- **What the task requires**: Continue the passage about the Bosnian rulings on workplace video surveillance, starting right after its last sentence.

- **Text shown**:
"""

In October 2015, the Court of Bosnia and Herzegovina (BiH) upheld a ruling of the Personal Data Protection Agency ("Agency") which found unlawful the use of surveillance cameras by the Ministry of Finance of Federation BiH. The judgment and the Agency ruling are among the few pronouncements by courts or data protection agencies in BiH, Serbia, or Montenegro, on the issue of video surveillance.

The Agency and the Court of BiH had to decide on the boundaries of permissible surveillance. They lacked clear guidance from the Bosnian Data Protection Act. Since 2011, the law prescribes little more than the controller's obligation to enact a decision containing the rules of processing (unless surveillance is prescribed by a statute) and to post a notification stating that the area is under surveillance and identifying a contact through which details about video surveillance can be obtained (Article 21a of the Data Protection Act).

The Agency ruling from November 2013 (UP1 03_1_37_2_145/13) deserves particular attention, because of its analytic approach to the issue of privacy at workplace.

"""

- **Listed entries**:

"""

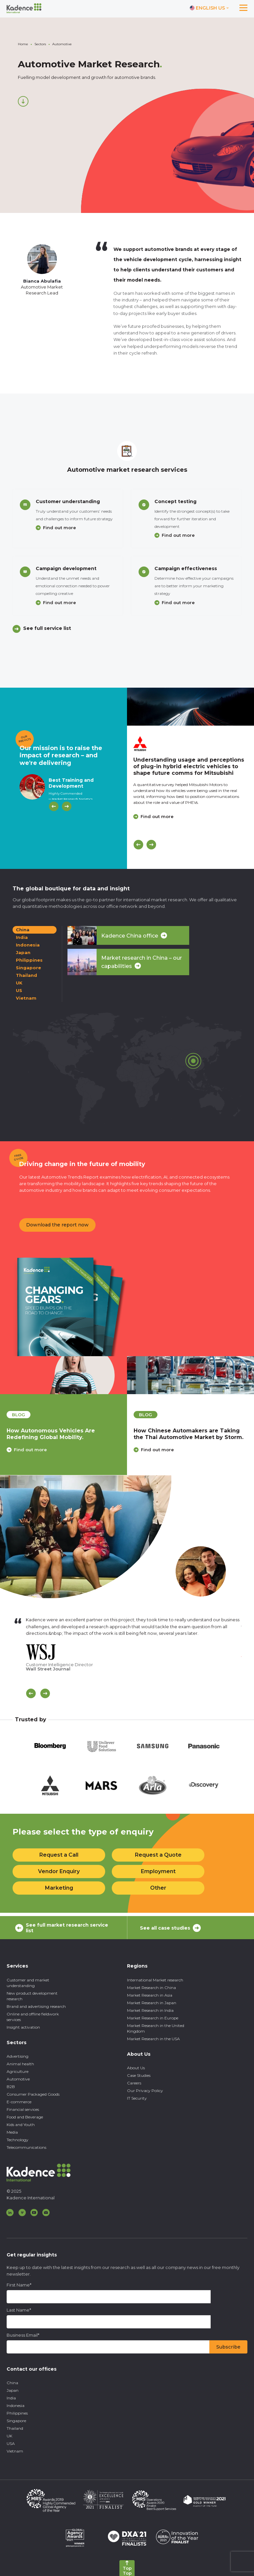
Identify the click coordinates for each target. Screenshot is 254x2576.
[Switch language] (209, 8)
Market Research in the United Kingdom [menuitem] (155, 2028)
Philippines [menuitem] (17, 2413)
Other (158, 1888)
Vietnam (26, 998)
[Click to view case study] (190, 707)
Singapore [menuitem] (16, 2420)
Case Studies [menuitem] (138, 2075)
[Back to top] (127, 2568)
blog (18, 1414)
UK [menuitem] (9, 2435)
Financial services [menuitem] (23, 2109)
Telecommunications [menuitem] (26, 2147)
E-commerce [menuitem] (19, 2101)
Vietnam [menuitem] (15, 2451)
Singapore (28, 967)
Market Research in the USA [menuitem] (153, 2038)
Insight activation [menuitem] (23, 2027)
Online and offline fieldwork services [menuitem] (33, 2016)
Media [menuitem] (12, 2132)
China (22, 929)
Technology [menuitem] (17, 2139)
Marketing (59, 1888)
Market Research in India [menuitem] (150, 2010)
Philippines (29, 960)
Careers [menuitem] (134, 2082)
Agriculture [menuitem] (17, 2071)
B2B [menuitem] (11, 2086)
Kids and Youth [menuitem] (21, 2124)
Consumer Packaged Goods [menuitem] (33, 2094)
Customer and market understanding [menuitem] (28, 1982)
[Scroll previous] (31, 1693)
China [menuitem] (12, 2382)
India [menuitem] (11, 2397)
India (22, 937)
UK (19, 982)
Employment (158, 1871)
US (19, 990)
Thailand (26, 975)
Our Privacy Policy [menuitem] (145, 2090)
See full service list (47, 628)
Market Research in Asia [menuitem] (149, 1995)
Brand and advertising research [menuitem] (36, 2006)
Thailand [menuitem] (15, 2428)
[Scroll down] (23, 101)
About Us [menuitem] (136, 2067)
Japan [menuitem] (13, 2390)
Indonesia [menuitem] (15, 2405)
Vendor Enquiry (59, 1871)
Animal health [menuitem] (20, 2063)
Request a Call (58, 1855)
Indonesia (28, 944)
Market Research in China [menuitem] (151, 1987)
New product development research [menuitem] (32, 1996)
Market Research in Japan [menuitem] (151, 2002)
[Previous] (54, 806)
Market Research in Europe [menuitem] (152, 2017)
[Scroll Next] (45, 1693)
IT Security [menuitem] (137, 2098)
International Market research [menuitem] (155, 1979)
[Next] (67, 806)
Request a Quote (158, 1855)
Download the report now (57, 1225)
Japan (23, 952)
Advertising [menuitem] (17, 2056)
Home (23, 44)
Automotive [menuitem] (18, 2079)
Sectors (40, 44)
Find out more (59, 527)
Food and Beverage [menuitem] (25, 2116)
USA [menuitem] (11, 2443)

"""
"""

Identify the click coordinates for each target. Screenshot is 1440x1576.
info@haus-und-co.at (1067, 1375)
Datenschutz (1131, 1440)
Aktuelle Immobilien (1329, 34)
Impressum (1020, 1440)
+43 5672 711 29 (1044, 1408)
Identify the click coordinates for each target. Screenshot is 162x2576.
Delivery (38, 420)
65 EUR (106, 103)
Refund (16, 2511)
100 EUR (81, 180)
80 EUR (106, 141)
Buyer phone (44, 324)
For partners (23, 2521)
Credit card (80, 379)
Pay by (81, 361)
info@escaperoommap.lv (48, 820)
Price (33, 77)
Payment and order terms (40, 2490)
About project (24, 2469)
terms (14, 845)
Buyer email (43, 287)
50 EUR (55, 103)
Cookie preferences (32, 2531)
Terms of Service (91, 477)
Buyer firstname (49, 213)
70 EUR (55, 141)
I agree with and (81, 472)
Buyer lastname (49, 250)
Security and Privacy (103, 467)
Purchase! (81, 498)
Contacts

"""
"""

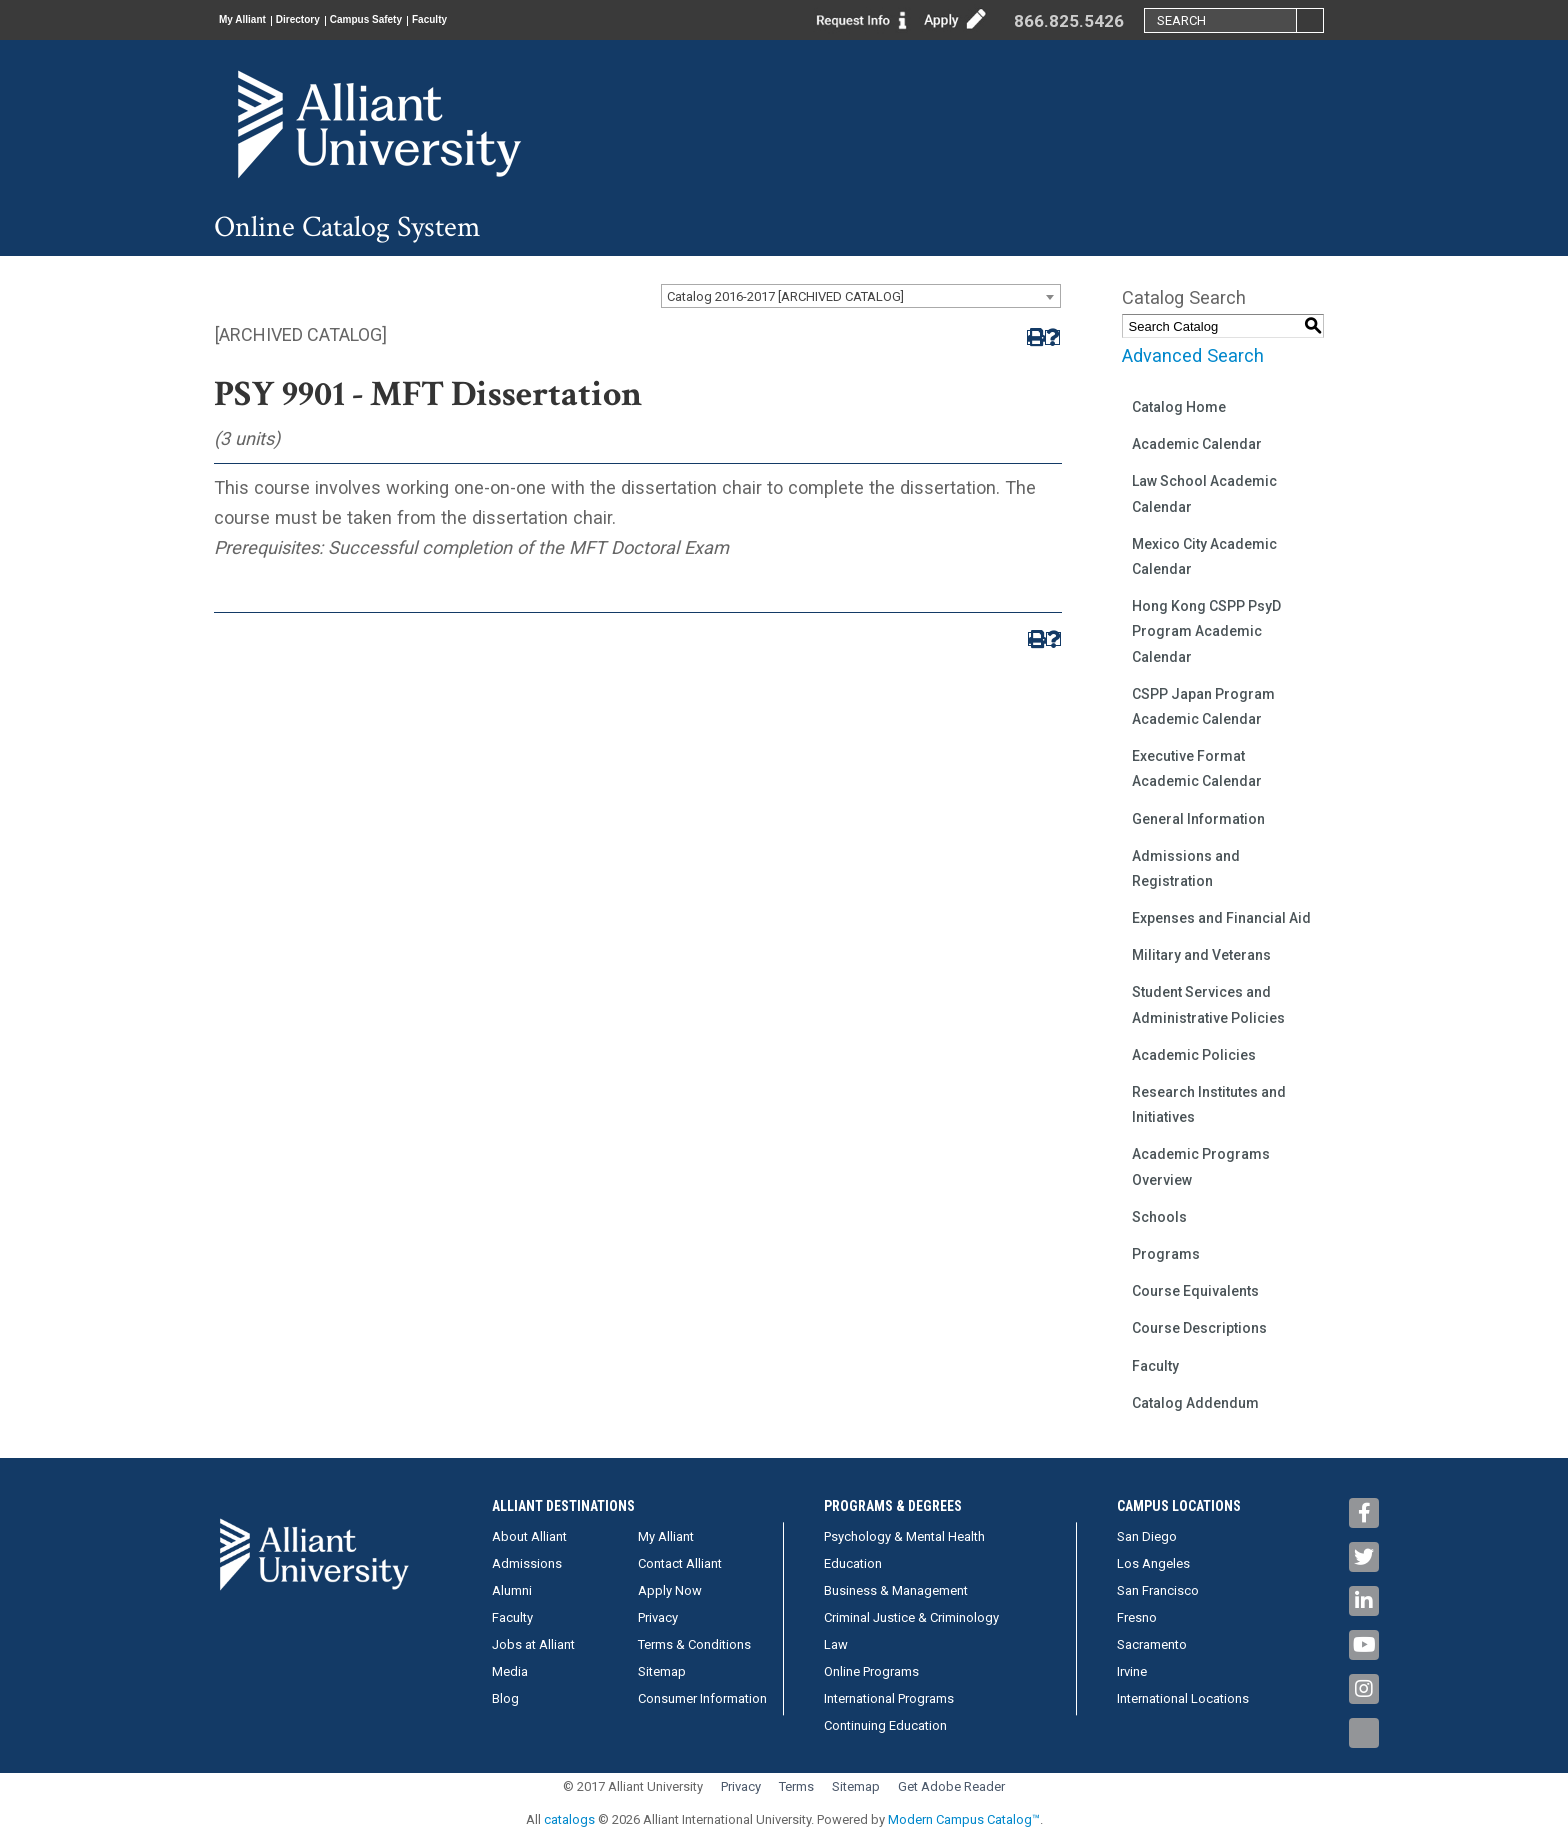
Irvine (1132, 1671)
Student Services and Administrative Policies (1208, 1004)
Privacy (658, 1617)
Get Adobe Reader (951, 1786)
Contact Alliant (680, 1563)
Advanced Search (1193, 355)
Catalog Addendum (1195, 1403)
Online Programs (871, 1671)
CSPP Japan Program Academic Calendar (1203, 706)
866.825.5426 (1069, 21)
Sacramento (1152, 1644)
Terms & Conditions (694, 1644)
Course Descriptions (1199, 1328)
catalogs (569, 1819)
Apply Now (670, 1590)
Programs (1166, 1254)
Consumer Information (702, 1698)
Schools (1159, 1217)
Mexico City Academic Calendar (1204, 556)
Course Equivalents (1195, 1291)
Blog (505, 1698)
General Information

"""

- **Written answer**:
The Agency received a claim from an employee of the Federal Ministry of Finance stating that the surveillance cameras placed in the hallways of the Ministry enabled his superior to monitor his whereabouts. ("Federation" is one of the two territorial and political entities – the other is Republika Srpska – of which, along with the small Brčko District, Bosnia and Herzegovina consists). The employee requested from the Agency to examine the legal grounds for installing the surveillance cameras and viewing the recorded material for the purpose of monitoring employee movements. If the Agency were to find that the practices violate employees' privacy rights, the employee requested that the Agency order their removal.

After the Agency performed on-site inspection at the Ministry premises in September 2013, it found that cameras covered not only the area of entrance to the elevator and the staircase, but also the hallways leading to the offices. The Ministry practice was to keep the recordings for about three days before new images overwrite the old ones.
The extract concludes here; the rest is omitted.